### REQUIRED WORK
An exact restatement of the records below is expected.

========

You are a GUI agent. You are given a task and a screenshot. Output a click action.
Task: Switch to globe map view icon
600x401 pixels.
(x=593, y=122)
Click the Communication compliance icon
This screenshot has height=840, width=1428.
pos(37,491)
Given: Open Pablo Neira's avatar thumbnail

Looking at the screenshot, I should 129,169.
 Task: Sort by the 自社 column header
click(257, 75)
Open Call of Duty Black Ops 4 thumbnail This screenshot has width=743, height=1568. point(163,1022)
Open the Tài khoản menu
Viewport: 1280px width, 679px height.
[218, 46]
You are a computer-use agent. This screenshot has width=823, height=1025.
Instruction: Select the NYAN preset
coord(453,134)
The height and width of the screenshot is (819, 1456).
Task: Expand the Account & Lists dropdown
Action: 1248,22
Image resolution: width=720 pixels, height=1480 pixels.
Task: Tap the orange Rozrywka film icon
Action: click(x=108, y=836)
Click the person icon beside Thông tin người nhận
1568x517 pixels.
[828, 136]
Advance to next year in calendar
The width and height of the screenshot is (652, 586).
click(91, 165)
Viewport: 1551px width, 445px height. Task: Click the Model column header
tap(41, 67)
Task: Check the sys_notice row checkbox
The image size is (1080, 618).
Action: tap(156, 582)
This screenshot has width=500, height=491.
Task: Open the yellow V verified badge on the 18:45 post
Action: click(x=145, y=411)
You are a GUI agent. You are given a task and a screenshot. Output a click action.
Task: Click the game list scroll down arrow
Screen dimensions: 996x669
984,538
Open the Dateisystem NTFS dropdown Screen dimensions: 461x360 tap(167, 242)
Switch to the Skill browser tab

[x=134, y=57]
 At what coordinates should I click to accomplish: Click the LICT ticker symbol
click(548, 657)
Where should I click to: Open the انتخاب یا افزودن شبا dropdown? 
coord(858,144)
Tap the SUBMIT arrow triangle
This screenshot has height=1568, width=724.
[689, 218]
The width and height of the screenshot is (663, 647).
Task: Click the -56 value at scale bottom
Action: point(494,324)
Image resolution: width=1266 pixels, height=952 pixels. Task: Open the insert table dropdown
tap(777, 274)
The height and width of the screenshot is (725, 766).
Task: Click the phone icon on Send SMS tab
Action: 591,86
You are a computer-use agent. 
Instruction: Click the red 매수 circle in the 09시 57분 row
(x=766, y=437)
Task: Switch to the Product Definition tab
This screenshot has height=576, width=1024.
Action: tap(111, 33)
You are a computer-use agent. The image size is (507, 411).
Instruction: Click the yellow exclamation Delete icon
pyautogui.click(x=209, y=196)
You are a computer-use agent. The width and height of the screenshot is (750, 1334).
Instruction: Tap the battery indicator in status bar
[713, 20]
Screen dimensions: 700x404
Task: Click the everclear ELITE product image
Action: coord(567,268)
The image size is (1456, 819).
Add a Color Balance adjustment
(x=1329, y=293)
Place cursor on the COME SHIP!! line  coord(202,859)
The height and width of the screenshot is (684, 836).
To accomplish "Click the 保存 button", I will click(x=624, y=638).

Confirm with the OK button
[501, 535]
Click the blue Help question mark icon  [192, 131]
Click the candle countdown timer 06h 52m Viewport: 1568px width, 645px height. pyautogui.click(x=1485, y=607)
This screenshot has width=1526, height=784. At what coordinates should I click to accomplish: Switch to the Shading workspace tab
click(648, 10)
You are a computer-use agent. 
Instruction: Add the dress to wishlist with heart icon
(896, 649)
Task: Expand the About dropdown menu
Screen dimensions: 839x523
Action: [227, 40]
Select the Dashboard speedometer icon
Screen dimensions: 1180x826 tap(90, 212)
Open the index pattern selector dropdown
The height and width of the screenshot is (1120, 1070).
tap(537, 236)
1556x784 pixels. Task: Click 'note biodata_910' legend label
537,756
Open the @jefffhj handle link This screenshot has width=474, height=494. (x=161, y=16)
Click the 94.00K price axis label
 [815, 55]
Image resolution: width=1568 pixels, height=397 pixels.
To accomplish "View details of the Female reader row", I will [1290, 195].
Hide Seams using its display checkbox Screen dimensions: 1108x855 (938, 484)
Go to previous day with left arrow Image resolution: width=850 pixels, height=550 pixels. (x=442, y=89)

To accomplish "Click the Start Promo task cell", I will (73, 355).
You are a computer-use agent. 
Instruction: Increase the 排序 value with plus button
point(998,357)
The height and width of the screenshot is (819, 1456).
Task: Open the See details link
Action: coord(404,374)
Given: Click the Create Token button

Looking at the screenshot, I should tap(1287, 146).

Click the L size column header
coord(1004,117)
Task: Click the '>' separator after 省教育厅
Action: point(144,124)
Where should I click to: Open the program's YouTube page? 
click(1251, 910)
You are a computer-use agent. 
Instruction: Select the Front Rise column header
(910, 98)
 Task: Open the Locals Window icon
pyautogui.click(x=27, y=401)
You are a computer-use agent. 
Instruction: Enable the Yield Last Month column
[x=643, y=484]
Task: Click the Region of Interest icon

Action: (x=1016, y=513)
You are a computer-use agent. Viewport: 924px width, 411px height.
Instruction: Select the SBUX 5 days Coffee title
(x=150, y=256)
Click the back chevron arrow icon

========

### WRITTEN REPLY
You are a GUI agent. You are given a task and a screenshot. Output a click action.
Task: Switch to globe map view icon
600x401 pixels.
(x=593, y=122)
Click the Communication compliance icon
This screenshot has height=840, width=1428.
pos(37,491)
Given: Open Pablo Neira's avatar thumbnail

Looking at the screenshot, I should 129,169.
 Task: Sort by the 自社 column header
click(257, 75)
Open Call of Duty Black Ops 4 thumbnail This screenshot has width=743, height=1568. point(163,1022)
Open the Tài khoản menu
Viewport: 1280px width, 679px height.
[218, 46]
You are a computer-use agent. This screenshot has width=823, height=1025.
Instruction: Select the NYAN preset
coord(453,134)
The height and width of the screenshot is (819, 1456).
Task: Expand the Account & Lists dropdown
Action: 1248,22
Image resolution: width=720 pixels, height=1480 pixels.
Task: Tap the orange Rozrywka film icon
Action: click(x=108, y=836)
Click the person icon beside Thông tin người nhận
1568x517 pixels.
[828, 136]
Advance to next year in calendar
The width and height of the screenshot is (652, 586).
click(91, 165)
Viewport: 1551px width, 445px height. Task: Click the Model column header
tap(41, 67)
Task: Check the sys_notice row checkbox
The image size is (1080, 618).
Action: tap(156, 582)
This screenshot has width=500, height=491.
Task: Open the yellow V verified badge on the 18:45 post
Action: click(x=145, y=411)
You are a GUI agent. You are given a task and a screenshot. Output a click action.
Task: Click the game list scroll down arrow
Screen dimensions: 996x669
984,538
Open the Dateisystem NTFS dropdown Screen dimensions: 461x360 tap(167, 242)
Switch to the Skill browser tab

[x=134, y=57]
 At what coordinates should I click to accomplish: Click the LICT ticker symbol
click(548, 657)
Where should I click to: Open the انتخاب یا افزودن شبا dropdown? 
coord(858,144)
Tap the SUBMIT arrow triangle
This screenshot has height=1568, width=724.
[689, 218]
The width and height of the screenshot is (663, 647).
Task: Click the -56 value at scale bottom
Action: point(494,324)
Image resolution: width=1266 pixels, height=952 pixels. Task: Open the insert table dropdown
tap(777, 274)
The height and width of the screenshot is (725, 766).
Task: Click the phone icon on Send SMS tab
Action: 591,86
You are a computer-use agent. 
Instruction: Click the red 매수 circle in the 09시 57분 row
(x=766, y=437)
Task: Switch to the Product Definition tab
This screenshot has height=576, width=1024.
Action: tap(111, 33)
You are a computer-use agent. The image size is (507, 411).
Instruction: Click the yellow exclamation Delete icon
pyautogui.click(x=209, y=196)
You are a computer-use agent. The width and height of the screenshot is (750, 1334).
Instruction: Tap the battery indicator in status bar
[713, 20]
Screen dimensions: 700x404
Task: Click the everclear ELITE product image
Action: coord(567,268)
The image size is (1456, 819).
Add a Color Balance adjustment
(x=1329, y=293)
Place cursor on the COME SHIP!! line  coord(202,859)
The height and width of the screenshot is (684, 836).
To accomplish "Click the 保存 button", I will click(x=624, y=638).

Confirm with the OK button
[501, 535]
Click the blue Help question mark icon  [192, 131]
Click the candle countdown timer 06h 52m Viewport: 1568px width, 645px height. pyautogui.click(x=1485, y=607)
This screenshot has width=1526, height=784. At what coordinates should I click to accomplish: Switch to the Shading workspace tab
click(648, 10)
You are a computer-use agent. 
Instruction: Add the dress to wishlist with heart icon
(896, 649)
Task: Expand the About dropdown menu
Screen dimensions: 839x523
Action: [227, 40]
Select the Dashboard speedometer icon
Screen dimensions: 1180x826 tap(90, 212)
Open the index pattern selector dropdown
The height and width of the screenshot is (1120, 1070).
tap(537, 236)
1556x784 pixels. Task: Click 'note biodata_910' legend label
537,756
Open the @jefffhj handle link This screenshot has width=474, height=494. (x=161, y=16)
Click the 94.00K price axis label
 [815, 55]
Image resolution: width=1568 pixels, height=397 pixels.
To accomplish "View details of the Female reader row", I will [1290, 195].
Hide Seams using its display checkbox Screen dimensions: 1108x855 (938, 484)
Go to previous day with left arrow Image resolution: width=850 pixels, height=550 pixels. (x=442, y=89)

To accomplish "Click the Start Promo task cell", I will (73, 355).
You are a computer-use agent. 
Instruction: Increase the 排序 value with plus button
point(998,357)
The height and width of the screenshot is (819, 1456).
Task: Open the See details link
Action: coord(404,374)
Given: Click the Create Token button

Looking at the screenshot, I should tap(1287, 146).

Click the L size column header
coord(1004,117)
Task: Click the '>' separator after 省教育厅
Action: point(144,124)
Where should I click to: Open the program's YouTube page? 
click(1251, 910)
You are a computer-use agent. 
Instruction: Select the Front Rise column header
(910, 98)
 Task: Open the Locals Window icon
pyautogui.click(x=27, y=401)
You are a computer-use agent. 
Instruction: Enable the Yield Last Month column
[x=643, y=484]
Task: Click the Region of Interest icon

Action: (x=1016, y=513)
You are a computer-use agent. Viewport: 924px width, 411px height.
Instruction: Select the SBUX 5 days Coffee title
(x=150, y=256)
Click the back chevron arrow icon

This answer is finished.